- _Objectifs_
#1 Répondez aux questions suivantes sur l'extrait consacré aux pédagogies nouvelles.
(a) Dans quels établissements ces pédagogies nouvelles ont-elles été promues ?
(b) Quelles méthodes sont qualifiées de « hasardeuses », et à quel niveau ?
(c) D'après les adeptes du déni, qu'ont les élèves qui ne savent pas lire ou écrire ?
#2 Prolongez, s'il vous plaît, l'extrait sur les pédagogies nouvelles à partir de sa dernière phrase.

- _Extrait proposé_

_ _ _ _

Enfin certaines pédagogies nouvelles, promues dans les IUFM, ont porté le dernier coup au caractère structuré de ces apprentissages et aux savoir-faire qui les accompagnaient : méthodes hasardeuses d’apprentissage de la lecture en primaire, valorisation de l’oral et mise à l’écrit moins systématique et moins exigeante, nouvelle observation réfléchie de la langue, décloisonnement, séquence pédagogique au collège, dont la grammaire, le vocabulaire et la langue en général sont devenus les parents pauvres, enseignement par compétences etc.


« Les savoirs ont changé »


Les élèves ne savent pas lire ou écrire mais ils ont d’autres compétences, soutiennent sans ciller les adeptes du déni.

_ _ _ _

- _Entrées de données_
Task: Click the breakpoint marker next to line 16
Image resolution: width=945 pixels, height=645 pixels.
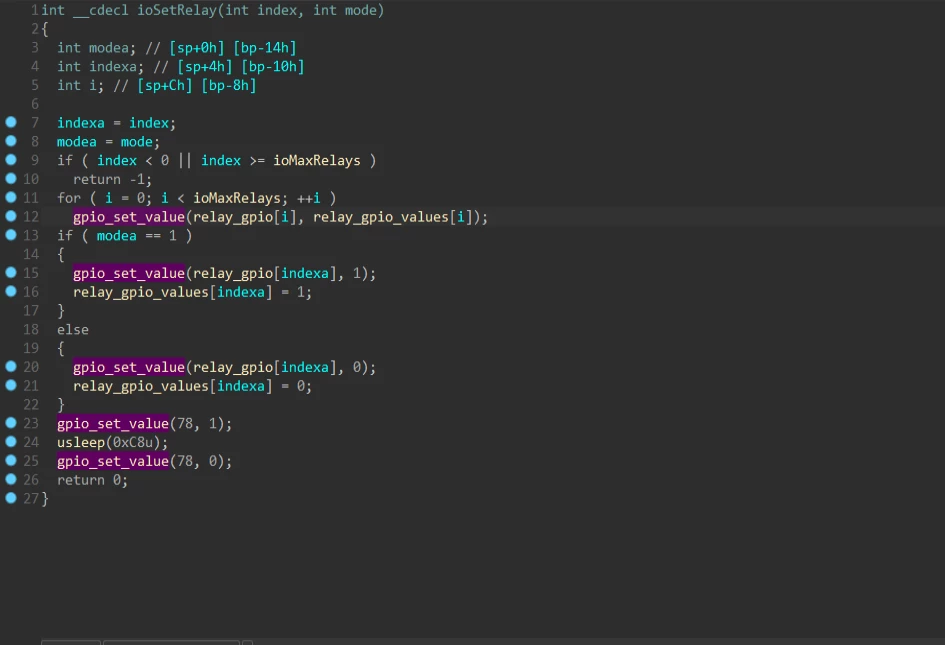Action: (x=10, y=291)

_ _ _ _

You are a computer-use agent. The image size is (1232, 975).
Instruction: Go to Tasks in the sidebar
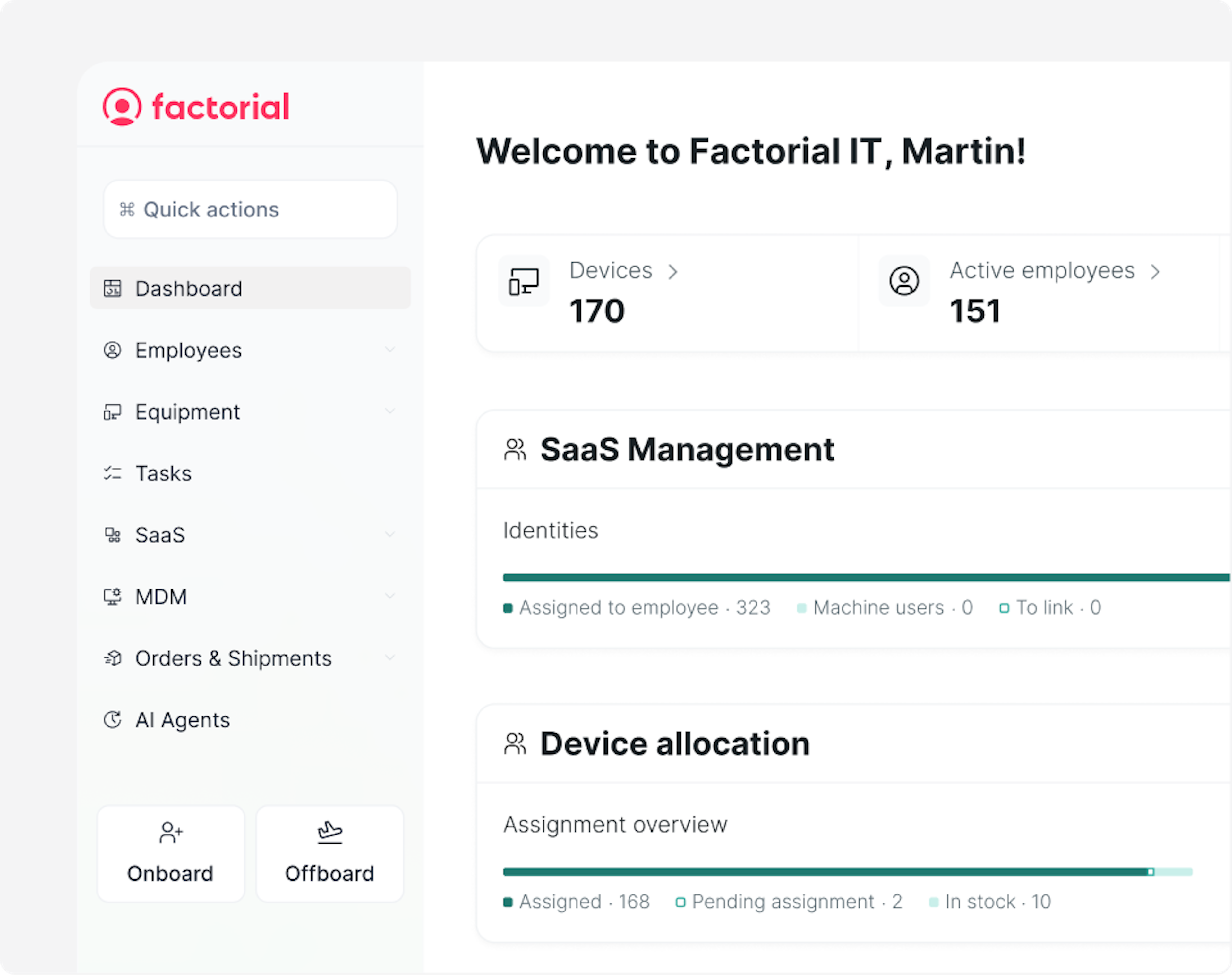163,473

_ _ _ _

- _Réponses par tâche_
#1
(a) Dans les IUFM.
(b) Les méthodes d'apprentissage de la lecture, en primaire.
(c) D'autres compétences.

#2
Et, se pressant au chevet de l’école, nos Diafoirus non pas de déplorer ces saignées successives mais d’en proposer de nouvelles : il est ainsi question d’ajouter l’apprentissage du code informatique dans le socle commun et de l’enseigner dès le primaire8. Maryline Baumard, du « Monde », l’a dit :

Plutôt que de faire de la grammaire, on peut faire du codage : on arrivera peut-être aux mêmes connexions de neurones, j’en sais rien.9

D’autres vantent toutes sortes de potions magiques, dont les derniers avatars sont la réforme des rythmes scolaires ou l’école numérique. On se félicite ainsi — parce que c’est moderne — de mettre chaque semaine les élèves les plus en difficulté des collèges les plus défavorisés face à des écrans, sur le site du CNED.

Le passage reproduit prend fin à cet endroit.